Find the line that contains "Where should I". Restate it and each following line exactly, through the end of the records.

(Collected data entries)
[Start of Attachment]

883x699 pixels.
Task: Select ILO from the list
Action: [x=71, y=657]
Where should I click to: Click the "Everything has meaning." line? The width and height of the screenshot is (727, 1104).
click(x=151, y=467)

[End of Attachment]

[Solution for this task]
Where should I click to: Click the "Everything has meaning." line? The width and height of the screenshot is (727, 1104).
click(x=151, y=467)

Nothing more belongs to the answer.